What are antinuclear antibodies (ANA)?

Antinuclear antibodies (ANA) are autoantibodies which have failed to recognise self and are produced in an autoimmune response. These can be IgG, IgA or IgM but only IgG are considered clinically significant. Due to the cellular location of the antigens a number of patterns can be produced. These can be divided into nuclear, cytoplasmic or cell cycle related and are reported accordingly. Patient serum is diluted 1:40 (some laboratories use 1/80 dilution) and incubated with HEp2 cells fixed on glass slides and then fluorescence labelled Antihuman-IgG antibodies are added to detect any patient antibodies which have bound to the HEp-2 cells. The extent of staining is determined by dilution of serum (1:100, 1:400 and 1:1600) in order to establish the endpoint. The antibody patterns and the titres (ie the dilution at which the staining was still visible) are reported.

Requesting ANA?

ANA can be present in up to 20% of the population with a low/medium titre (i.e. 1:40 – 1:400) particularly in people over the age of 50. ANA can also appear transiently following major or minor illness. The specificity of the test therefore reflects the clinical picture of the patient and is most useful in patients with suspected autoimmune disease.

How is ANA is tested?
Human Epithelial cell line type 2 (HEp2) is commonly used for screening ANAs.

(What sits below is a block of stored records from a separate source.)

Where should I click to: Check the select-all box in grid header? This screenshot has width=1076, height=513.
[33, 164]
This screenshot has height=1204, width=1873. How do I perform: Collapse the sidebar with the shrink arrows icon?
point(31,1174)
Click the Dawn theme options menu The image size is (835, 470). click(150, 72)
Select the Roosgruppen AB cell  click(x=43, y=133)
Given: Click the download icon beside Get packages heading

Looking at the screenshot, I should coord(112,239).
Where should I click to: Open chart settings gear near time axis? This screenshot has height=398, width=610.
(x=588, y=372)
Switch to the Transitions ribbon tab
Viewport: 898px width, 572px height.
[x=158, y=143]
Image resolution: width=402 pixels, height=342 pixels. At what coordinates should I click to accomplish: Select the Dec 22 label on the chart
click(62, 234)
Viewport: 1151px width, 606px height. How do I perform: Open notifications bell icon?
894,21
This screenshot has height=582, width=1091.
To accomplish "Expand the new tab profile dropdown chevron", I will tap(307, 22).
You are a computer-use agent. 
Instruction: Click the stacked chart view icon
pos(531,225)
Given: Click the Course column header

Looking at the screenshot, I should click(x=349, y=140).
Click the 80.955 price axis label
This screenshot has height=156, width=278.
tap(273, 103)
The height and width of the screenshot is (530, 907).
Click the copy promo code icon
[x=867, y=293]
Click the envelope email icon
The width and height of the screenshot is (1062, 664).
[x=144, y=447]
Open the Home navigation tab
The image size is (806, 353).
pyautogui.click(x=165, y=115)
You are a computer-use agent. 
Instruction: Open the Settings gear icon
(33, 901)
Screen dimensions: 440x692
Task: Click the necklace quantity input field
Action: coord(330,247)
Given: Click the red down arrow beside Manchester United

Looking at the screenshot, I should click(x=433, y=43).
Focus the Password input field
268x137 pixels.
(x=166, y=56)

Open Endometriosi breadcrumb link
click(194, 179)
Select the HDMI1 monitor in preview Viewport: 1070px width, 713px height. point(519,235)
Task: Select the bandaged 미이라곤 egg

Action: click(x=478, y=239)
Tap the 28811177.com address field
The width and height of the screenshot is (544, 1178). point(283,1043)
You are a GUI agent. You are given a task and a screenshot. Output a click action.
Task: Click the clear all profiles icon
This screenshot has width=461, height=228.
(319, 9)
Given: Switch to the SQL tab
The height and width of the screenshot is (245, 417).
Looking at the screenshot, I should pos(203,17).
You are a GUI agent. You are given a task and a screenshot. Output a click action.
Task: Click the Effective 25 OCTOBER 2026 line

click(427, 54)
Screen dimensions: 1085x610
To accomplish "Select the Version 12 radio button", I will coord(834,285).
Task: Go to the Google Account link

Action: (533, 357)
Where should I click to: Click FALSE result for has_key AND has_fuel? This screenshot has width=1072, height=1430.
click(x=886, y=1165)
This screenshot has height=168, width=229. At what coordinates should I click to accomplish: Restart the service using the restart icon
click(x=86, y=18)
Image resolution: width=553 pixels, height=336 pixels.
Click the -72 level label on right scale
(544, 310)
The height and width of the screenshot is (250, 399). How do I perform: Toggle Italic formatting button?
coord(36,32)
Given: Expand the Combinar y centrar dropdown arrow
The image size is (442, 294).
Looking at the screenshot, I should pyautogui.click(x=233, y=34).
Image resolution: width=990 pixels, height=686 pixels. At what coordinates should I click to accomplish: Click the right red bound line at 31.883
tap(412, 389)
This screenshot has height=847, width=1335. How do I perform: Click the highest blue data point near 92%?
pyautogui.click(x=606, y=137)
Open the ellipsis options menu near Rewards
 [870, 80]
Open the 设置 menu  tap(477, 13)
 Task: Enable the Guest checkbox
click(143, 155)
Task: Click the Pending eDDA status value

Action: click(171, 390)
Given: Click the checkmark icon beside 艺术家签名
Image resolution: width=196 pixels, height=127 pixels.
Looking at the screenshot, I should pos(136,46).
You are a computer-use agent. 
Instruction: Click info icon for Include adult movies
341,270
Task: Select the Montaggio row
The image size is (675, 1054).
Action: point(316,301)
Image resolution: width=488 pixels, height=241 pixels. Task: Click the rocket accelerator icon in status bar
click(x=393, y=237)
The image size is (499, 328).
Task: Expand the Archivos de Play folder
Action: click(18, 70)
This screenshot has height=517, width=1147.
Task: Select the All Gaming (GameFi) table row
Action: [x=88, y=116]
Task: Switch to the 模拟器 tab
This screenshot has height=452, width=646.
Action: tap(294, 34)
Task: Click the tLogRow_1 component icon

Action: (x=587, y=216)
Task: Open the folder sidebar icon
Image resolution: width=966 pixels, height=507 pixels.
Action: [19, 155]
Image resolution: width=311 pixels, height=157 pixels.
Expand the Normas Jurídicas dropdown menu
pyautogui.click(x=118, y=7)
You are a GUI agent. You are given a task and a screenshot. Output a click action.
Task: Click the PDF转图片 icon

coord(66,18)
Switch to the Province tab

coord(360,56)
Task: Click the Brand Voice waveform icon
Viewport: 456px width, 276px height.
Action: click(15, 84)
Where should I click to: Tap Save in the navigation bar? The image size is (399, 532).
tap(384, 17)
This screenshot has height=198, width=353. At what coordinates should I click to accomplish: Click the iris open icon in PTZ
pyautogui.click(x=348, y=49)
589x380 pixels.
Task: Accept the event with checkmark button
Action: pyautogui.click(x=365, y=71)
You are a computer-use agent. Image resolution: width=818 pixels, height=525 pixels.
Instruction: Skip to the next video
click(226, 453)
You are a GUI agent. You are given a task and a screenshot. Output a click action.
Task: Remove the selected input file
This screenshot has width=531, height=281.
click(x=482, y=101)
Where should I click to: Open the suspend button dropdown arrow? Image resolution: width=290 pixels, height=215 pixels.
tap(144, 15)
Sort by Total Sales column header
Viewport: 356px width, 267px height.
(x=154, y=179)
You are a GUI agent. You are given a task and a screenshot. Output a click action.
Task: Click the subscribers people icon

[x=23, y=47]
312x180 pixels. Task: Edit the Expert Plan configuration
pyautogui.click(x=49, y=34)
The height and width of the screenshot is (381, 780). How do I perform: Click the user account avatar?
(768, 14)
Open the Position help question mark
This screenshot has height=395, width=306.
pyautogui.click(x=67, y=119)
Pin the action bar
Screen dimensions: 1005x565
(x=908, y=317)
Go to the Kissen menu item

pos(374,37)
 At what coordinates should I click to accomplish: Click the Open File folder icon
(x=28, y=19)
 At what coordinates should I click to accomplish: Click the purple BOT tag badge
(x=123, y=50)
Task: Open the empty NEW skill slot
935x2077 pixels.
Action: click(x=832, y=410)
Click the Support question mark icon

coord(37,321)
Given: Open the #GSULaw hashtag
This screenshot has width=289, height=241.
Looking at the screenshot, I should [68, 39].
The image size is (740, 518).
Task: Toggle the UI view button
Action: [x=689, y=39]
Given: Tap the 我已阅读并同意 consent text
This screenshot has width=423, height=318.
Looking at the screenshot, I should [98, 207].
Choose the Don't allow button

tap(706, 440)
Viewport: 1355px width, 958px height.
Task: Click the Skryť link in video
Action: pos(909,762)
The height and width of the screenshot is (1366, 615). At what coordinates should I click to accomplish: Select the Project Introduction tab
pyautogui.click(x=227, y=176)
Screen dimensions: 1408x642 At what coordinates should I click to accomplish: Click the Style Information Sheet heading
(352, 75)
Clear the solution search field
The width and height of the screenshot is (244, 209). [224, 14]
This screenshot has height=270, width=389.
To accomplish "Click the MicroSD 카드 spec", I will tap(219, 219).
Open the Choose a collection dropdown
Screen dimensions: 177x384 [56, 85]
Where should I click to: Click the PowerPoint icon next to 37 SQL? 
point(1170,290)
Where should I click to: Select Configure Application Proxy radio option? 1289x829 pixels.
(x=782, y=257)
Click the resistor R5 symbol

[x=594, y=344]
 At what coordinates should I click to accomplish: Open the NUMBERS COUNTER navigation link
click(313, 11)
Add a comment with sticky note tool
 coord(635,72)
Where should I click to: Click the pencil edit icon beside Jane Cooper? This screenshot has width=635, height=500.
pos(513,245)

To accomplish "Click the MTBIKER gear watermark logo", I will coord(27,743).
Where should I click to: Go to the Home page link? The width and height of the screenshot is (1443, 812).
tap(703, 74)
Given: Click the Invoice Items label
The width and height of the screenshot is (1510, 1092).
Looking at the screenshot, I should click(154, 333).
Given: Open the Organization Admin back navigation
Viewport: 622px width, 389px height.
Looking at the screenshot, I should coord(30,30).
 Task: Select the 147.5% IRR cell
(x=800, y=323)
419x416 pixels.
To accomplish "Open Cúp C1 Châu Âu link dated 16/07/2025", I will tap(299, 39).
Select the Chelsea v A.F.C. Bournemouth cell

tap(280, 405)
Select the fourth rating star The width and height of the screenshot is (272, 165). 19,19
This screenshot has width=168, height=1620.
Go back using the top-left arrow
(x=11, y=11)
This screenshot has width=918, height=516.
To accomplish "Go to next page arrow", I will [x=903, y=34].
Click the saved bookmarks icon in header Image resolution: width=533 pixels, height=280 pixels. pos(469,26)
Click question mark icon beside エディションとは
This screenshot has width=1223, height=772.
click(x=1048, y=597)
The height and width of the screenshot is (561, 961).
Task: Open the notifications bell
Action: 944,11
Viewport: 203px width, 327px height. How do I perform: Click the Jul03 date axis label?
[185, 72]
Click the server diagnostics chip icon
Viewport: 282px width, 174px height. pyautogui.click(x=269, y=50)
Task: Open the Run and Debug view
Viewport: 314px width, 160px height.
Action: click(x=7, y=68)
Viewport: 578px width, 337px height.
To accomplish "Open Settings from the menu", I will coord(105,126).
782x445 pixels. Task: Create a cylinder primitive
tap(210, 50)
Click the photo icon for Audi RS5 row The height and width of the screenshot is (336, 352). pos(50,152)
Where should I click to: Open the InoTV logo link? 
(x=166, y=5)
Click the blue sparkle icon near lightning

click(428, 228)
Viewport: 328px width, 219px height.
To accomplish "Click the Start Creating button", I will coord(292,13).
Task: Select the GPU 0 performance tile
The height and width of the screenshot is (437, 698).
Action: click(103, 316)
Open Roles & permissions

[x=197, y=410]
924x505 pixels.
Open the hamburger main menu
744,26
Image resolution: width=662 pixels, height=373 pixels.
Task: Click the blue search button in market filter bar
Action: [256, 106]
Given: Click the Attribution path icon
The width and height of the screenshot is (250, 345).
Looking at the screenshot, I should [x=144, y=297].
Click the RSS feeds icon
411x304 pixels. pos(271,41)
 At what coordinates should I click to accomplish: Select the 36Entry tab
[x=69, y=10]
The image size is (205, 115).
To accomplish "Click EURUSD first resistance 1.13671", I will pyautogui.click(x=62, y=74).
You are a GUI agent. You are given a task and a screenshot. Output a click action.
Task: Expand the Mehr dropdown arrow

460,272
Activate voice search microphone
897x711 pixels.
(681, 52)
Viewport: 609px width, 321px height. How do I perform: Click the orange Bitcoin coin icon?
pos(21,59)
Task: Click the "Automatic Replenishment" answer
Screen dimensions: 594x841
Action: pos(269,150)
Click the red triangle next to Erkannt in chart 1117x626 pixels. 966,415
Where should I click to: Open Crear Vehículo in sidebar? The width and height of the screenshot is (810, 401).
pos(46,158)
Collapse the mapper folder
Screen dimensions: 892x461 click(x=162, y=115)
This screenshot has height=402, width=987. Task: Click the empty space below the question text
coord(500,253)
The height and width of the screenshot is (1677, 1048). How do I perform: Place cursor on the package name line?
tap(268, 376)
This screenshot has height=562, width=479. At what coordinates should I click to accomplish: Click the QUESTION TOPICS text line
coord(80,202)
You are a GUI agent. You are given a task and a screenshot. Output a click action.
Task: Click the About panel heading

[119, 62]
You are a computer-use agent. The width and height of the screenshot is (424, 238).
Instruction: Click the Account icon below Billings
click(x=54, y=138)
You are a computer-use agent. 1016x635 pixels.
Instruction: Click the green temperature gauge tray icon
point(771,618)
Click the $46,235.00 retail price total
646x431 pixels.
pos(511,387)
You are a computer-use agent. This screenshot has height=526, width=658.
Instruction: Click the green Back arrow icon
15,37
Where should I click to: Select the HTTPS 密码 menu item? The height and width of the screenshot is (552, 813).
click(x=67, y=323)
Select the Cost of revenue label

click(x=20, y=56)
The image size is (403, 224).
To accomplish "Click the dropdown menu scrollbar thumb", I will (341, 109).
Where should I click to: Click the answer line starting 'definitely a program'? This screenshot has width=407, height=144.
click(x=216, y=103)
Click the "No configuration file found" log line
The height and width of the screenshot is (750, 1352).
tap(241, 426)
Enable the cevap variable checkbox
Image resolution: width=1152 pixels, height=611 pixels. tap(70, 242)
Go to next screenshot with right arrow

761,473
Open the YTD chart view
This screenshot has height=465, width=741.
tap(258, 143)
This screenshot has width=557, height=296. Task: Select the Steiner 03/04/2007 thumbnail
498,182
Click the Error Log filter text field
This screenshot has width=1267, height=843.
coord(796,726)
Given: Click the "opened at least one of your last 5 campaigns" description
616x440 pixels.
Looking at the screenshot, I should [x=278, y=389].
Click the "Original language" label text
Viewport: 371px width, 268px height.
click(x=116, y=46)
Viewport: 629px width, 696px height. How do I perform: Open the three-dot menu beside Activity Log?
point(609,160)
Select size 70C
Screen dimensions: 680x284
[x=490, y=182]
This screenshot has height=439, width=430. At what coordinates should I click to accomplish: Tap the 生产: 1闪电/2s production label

Clinical significance of a positive ANA?
• Low titre ANAs (ie 1:40 or 1:100) – usually not clinically relevant.
• High titre ANA (particularly 1:1600) – greater clinical significance is attributed to these.
ANA is associated with clinical condition such as systemic lupus erythematosus (SLE) (95%), drug induced lupus (90%), mixed connective tissue (95%), Sjögren’s syndrome (80%), scleroderma (90%) and polymyositis/dermatomyositis (40%).